- [Problem details]:
Report the number of lines in the data below where the string "computer" shows up, and only that number.

- [Supplied records]:

····················

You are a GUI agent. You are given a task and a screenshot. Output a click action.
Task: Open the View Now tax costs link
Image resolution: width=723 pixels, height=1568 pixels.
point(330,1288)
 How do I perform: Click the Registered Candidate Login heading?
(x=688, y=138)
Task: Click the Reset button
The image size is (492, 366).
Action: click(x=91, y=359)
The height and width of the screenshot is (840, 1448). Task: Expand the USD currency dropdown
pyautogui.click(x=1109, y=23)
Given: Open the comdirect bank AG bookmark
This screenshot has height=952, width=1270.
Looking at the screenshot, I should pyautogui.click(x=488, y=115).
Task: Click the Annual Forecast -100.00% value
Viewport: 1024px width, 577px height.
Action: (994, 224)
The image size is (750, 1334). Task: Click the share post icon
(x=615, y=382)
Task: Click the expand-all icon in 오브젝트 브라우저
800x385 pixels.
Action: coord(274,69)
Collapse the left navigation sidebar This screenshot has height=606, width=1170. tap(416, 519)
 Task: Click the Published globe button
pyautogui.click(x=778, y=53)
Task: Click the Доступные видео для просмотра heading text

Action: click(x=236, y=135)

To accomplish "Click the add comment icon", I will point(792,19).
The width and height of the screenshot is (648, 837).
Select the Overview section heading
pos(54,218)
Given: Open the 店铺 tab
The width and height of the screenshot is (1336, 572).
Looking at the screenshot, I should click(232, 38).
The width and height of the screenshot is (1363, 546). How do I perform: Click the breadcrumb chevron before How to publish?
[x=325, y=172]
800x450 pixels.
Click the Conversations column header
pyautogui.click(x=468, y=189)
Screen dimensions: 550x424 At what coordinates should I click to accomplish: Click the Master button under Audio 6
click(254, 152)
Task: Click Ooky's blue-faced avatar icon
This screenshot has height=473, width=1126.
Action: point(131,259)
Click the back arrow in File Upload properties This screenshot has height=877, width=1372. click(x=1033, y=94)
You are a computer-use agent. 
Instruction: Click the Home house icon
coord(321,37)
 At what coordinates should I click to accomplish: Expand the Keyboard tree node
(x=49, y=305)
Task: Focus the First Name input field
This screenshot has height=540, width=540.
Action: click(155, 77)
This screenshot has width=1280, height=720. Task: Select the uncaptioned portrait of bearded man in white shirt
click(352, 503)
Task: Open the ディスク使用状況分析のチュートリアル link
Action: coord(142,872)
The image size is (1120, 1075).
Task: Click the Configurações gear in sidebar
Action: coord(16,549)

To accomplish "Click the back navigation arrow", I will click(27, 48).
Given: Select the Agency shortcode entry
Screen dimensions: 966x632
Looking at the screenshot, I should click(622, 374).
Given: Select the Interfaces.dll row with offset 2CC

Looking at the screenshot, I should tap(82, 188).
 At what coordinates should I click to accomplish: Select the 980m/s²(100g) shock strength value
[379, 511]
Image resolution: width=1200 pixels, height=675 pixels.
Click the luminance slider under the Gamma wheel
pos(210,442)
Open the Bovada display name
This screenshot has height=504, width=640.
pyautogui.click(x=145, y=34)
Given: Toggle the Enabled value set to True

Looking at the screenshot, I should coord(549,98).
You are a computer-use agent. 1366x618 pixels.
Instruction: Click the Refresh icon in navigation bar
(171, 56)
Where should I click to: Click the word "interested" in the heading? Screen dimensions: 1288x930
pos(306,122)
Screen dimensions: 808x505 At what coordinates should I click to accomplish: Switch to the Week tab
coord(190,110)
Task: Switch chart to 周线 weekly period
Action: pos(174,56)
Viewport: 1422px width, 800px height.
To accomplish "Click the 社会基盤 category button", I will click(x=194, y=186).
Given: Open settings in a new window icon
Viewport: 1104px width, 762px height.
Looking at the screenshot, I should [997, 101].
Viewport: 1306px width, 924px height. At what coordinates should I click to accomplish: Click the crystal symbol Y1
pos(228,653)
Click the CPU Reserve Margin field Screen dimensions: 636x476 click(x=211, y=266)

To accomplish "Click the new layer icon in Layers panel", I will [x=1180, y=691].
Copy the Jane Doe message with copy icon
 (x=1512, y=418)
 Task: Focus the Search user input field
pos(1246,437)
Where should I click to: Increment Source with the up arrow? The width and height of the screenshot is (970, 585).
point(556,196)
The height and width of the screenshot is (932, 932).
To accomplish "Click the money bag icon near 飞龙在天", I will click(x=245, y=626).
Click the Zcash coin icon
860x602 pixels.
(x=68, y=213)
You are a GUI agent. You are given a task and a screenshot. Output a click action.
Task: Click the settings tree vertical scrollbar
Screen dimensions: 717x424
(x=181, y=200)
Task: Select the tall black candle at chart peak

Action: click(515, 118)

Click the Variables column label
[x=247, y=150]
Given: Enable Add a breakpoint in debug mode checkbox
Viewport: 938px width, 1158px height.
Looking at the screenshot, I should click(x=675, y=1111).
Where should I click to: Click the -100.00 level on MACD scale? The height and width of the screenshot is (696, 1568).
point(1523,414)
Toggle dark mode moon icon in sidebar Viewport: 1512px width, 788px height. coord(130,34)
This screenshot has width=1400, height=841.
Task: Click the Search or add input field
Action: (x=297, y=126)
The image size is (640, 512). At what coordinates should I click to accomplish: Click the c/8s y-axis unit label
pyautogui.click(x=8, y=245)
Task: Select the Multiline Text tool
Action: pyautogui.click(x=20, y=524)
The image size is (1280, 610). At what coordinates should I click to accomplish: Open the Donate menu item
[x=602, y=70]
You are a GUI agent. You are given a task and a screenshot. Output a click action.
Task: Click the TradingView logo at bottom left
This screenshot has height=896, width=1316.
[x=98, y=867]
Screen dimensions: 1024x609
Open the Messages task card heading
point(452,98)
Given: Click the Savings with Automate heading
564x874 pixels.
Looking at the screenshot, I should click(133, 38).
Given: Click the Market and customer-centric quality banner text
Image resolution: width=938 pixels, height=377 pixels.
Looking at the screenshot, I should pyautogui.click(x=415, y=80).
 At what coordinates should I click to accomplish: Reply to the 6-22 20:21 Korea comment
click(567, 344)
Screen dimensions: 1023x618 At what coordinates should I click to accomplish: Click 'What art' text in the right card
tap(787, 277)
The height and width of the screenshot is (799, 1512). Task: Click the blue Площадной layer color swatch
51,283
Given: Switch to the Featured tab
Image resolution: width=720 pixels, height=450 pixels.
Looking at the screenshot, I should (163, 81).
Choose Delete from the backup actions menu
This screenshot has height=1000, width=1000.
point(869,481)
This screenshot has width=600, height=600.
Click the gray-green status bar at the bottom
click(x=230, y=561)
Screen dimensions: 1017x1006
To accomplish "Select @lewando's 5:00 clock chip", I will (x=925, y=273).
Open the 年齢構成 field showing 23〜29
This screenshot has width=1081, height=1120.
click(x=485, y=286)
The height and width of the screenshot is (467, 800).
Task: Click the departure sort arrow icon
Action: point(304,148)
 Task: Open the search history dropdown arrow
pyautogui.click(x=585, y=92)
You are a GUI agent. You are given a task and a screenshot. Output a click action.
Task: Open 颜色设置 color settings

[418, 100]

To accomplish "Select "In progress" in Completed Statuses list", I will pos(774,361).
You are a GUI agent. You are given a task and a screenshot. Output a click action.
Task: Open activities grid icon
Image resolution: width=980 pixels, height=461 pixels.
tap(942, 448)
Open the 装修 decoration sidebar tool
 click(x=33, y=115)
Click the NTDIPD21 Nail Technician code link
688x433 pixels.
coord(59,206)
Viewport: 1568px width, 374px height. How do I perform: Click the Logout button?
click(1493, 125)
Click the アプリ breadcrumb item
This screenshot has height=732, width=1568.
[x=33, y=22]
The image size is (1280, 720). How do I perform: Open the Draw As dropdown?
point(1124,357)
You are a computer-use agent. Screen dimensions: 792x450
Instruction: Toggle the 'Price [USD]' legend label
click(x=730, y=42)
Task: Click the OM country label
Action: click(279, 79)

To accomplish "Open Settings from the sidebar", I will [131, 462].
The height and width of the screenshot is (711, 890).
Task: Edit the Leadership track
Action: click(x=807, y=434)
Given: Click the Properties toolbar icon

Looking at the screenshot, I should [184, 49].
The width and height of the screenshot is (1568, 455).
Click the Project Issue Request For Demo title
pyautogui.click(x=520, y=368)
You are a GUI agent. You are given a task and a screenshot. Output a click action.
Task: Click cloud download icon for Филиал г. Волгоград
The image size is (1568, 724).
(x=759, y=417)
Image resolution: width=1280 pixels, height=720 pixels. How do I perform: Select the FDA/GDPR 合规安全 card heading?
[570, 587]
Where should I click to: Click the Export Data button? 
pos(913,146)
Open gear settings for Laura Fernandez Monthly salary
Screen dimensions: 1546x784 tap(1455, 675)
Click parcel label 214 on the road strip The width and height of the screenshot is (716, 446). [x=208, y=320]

····················

- [Response to this task]:
3